**EXERCISES TO COMPLETE**
• 1. Answer the following from the forum thread on ready-prepared food, each on its own line:
(a) What price is given for "a crustless 400 gram loaf"?
(b) Which shop is said to be "good for Fair Trade food"?
(c) In which country does one writer say they worked?
• 2. Extend the forum thread on ready-prepared food, picking up after its final post.

━━━ TEXT BLOCK

In ASDA this morning. Lot's of the ready prepared chopped up fruit and veg which is going to rapidly deteriorate in terms of vitamin content and quickly become spoilt and thrown out, while the unprepared fruit lasts for days. An expensive waste of good food. There

The ultimate horror was Kingsmill selling white sliced bread with the crusts ready cut off.
£1.25 for a crustless 400 gram loaf.
£1.35 for a crust on 800 gram loaf.

This is an apalling rip off.

Brupen Sun 01-Nov-15 09:31:56

I think ready mashed potato is about the worst example of bone idleness.

rosequartz Sat 31-Oct-15 15:27:56

DGD only eats crustless bread - well, she leaves the crusts and of course her hair is still straight!. The birds have the crusts.
(curly feathers?)

chrissie13 Sat 31-Oct-15 11:57:02

We always buy things like that when they are reduced. They then cost very little and no hassle or waste - perfect!

trisher Sat 31-Oct-15 10:11:04

Oh I'm all in favour of 'bone idle wastrels.' I'll buy bags of prepared stuff if I need them. And I think crustless bread is great, saves having loads of half eaten crusts around.

Tish Sat 31-Oct-15 09:28:05

I often buy ready chopped or peeled onion etc for my elderly mother, she is registered blind but wants to be independent as possible, preparing soups, stews etc, after all how many gransneters buy stewing steak or lamb already diced and ready minced beef instead of buying it from your local butcher and preparing it yourself!thlgrin

rosequartz Fri 30-Oct-15 23:33:46

The Co-op is good for Fair Trade food.

Penstemmon Fri 30-Oct-15 22:35:26

thlgrin my last two meals, supper last night and luncht today, were fully prepared by a pub chef and very nice they were too..no guilt either. Buy as much fair trade as you can to be sure food procured ethically.

rosequartz Fri 30-Oct-15 15:35:07

Street food! Freshly prepared

thatbags Fri 30-Oct-15 14:55:05

We could always read the label, pattieb.

rq, when I worked in Thailand, everyone seemed to eat food prepared by the Thai equivalents of chippies and take aways on the street at wayside cafes. I'm not talking about tourists. I wasn't in a tourist area.

pattieb Fri 30-Oct-15 11:09:59

I wonder if there are any additions to the bags of chopped food such as preservatives, sugar etc that we might not be aware of ?

━━━━━━
━━━ GIVEN INFORMATION

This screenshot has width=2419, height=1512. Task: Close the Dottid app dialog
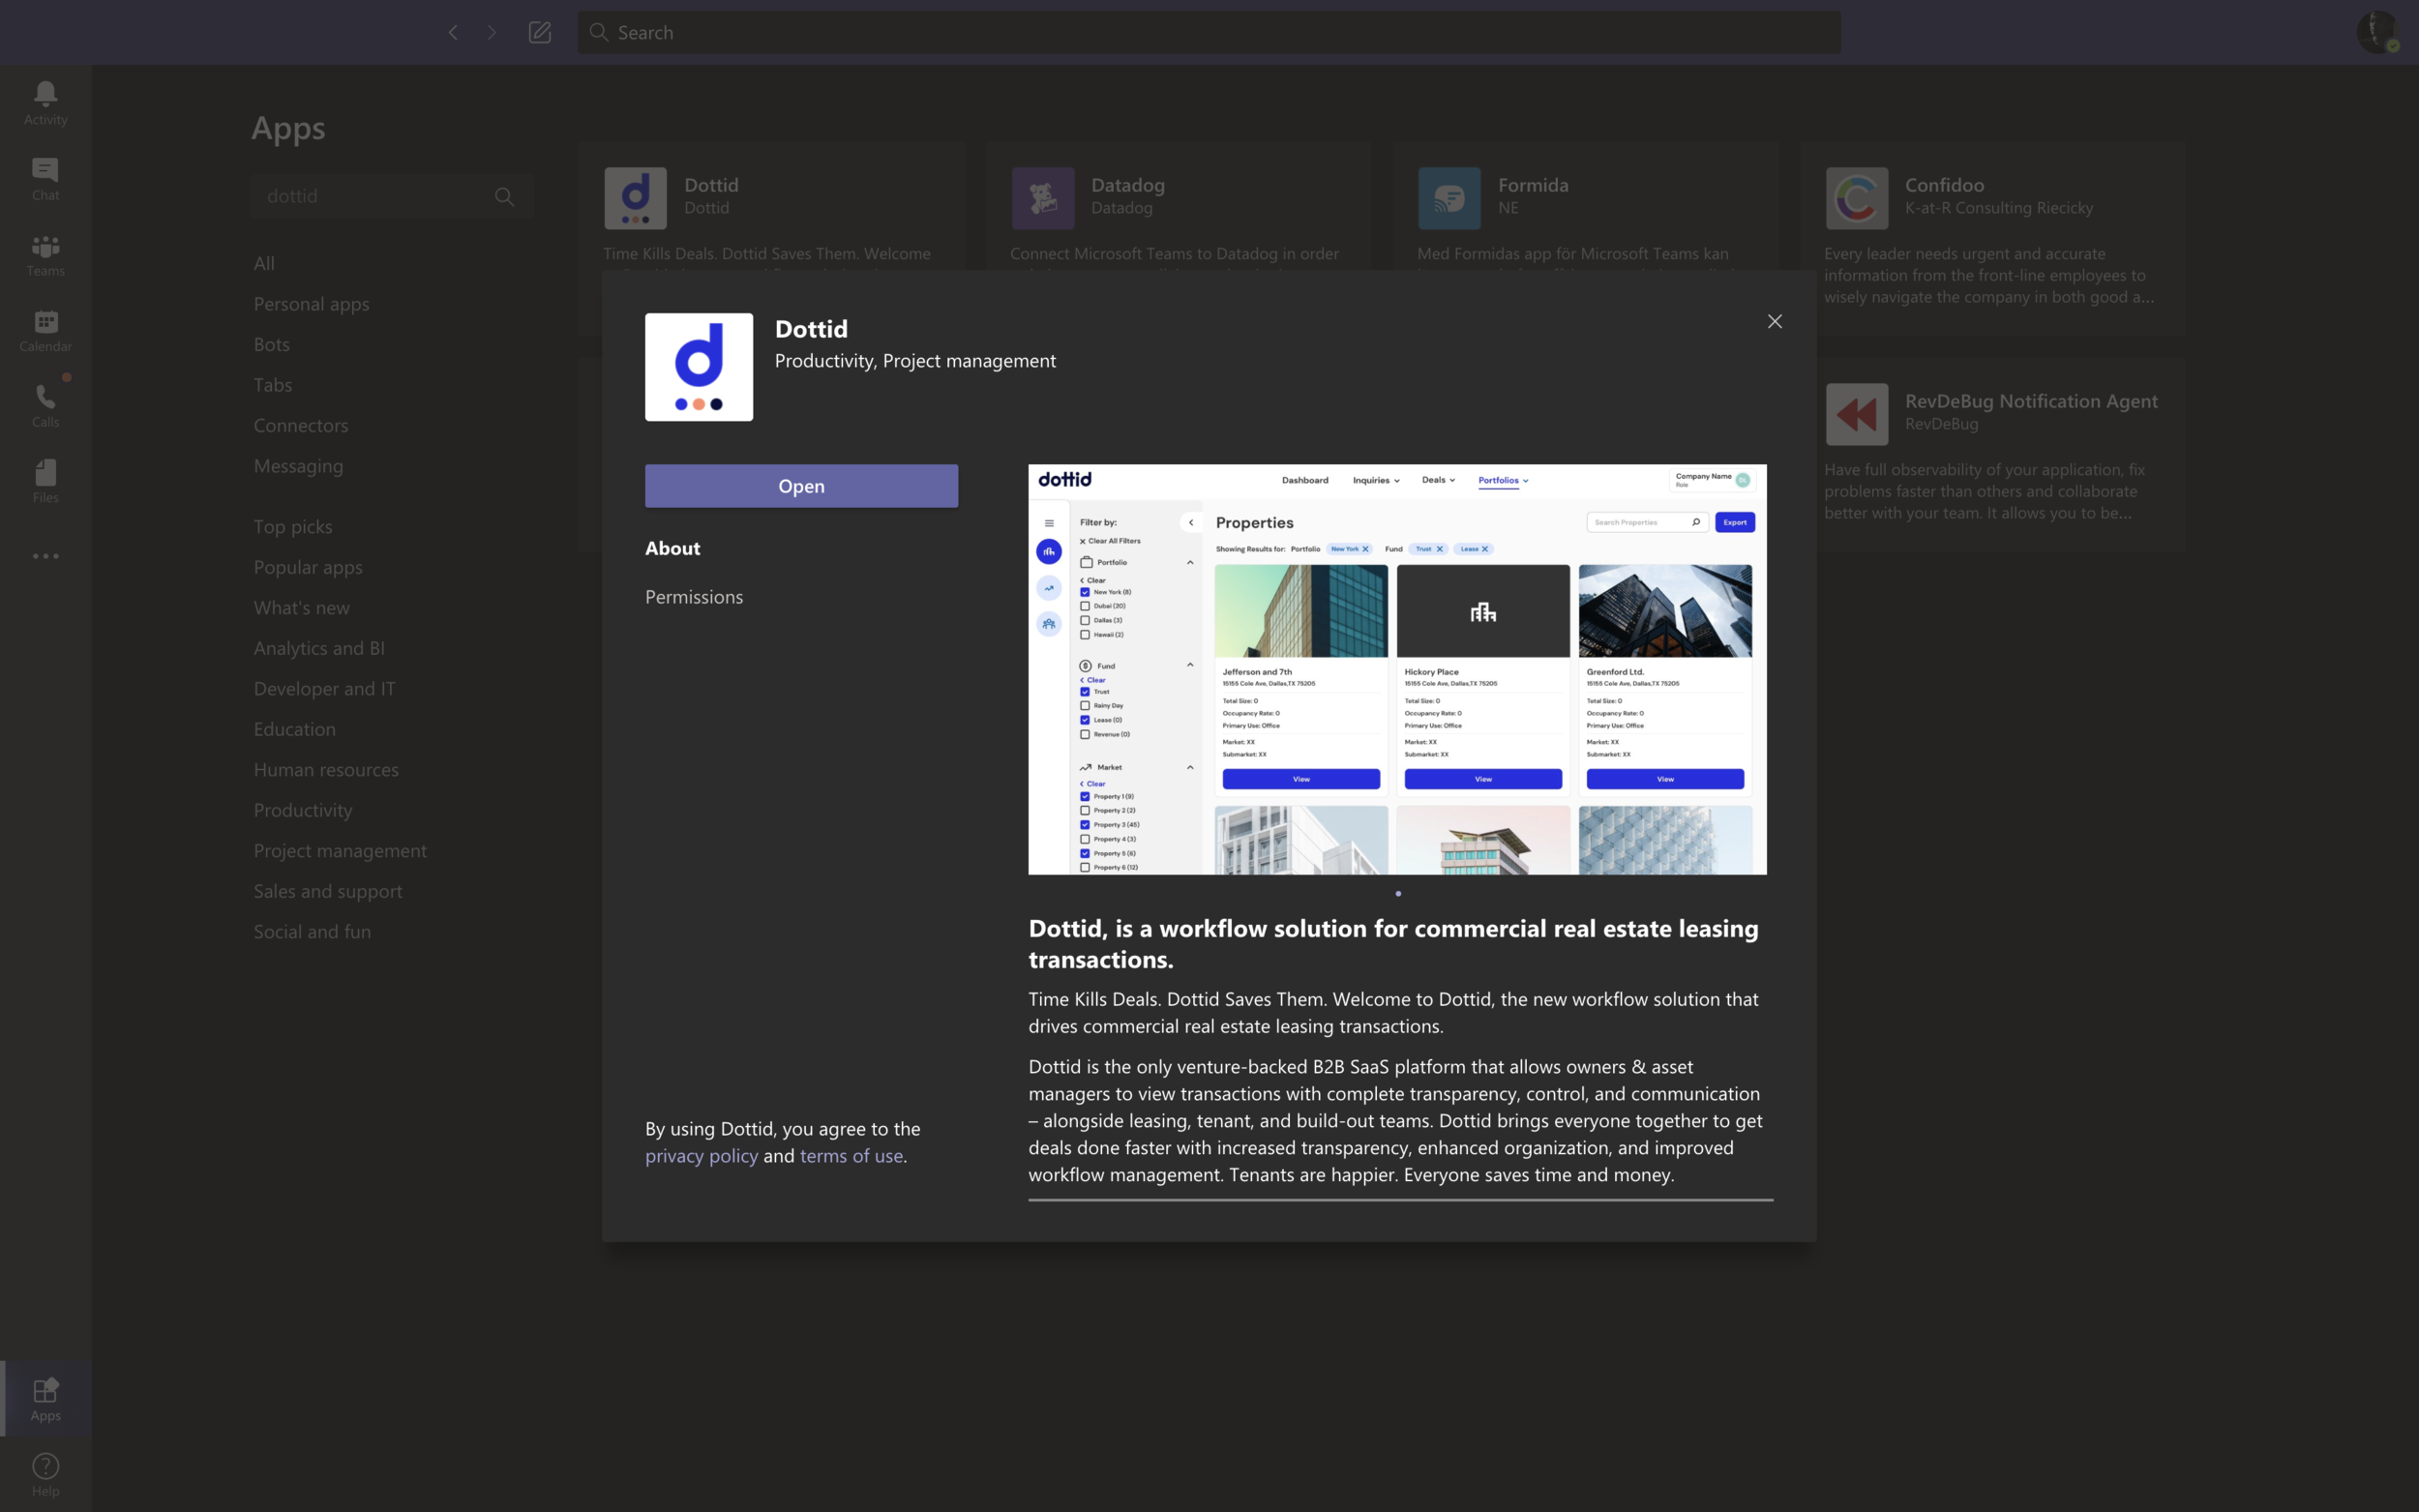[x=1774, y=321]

━━━━━━

**EXERCISE RESULTS**
• 1.
(a) £1.25
(b) The Co-op
(c) Thailand

• 2.
rosequartz Fri 30-Oct-15 10:37:48

Nothing wrong with chippies and takeaways - I agree!

I meant if we were truly bone idle wastrels we would all be there every day
Even microwaving a bag of veg would be too much effort grin

thatbags Fri 30-Oct-15 10:12:29

Like lauderettes before most people had their own machine or the hand washing laundries where my grandmother worked from the age of twelve.

Lazy sods, the lot of us. Not.

Alea Fri 30-Oct-15 10:11:46

Who's feeling guilty about tea? hmm Irony bypass.
Anyway, moved on to coffee now
wink

thatbags Fri 30-Oct-15 10:10:56

And there's nothing wrong with chippies and take aways either. All these things have a perfectly respectable place in modern society.

thatbags Fri 30-Oct-15 10:09:57

Tea. Another thing for people's guilt trips. Add all tinned foods as well.

e.g. Tinned peaches/freshly sliced and plastic packaged peaches. One is fresh for immediate consumption. One is preserved in a tin for later consumption.

Shrug.

We need to get over feeling guilty about every bloody thing.

rosequartz Fri 30-Oct-15 10:08:08

I think if we were a nation of bone idle wastrels then the queues at the chippies and the takeaways would be miles long!

Alea Fri 30-Oct-15 09:42:45

I am sitting up in bed with a cup of tea (9.42) and GN so no prizes for guessing why I felt this thread is applicable to me thlblush

Indinana Fri 30-Oct-15 09:25:27

Why is using prepared fruit any different, essentially, from using prepared wool, say, or cotton or leather, or using tools someone else has made instead of making the tools oneself?

We are all people of our time. A hundred years ago we would have had to boil up bones to make stock; now we can buy stock cubes. A hundred years ago we would have had to make all our own clothes; now we can buy everything ready made. Further back in time we would have had to grind wheat to make flour, make candles and soap, spin wool and linen.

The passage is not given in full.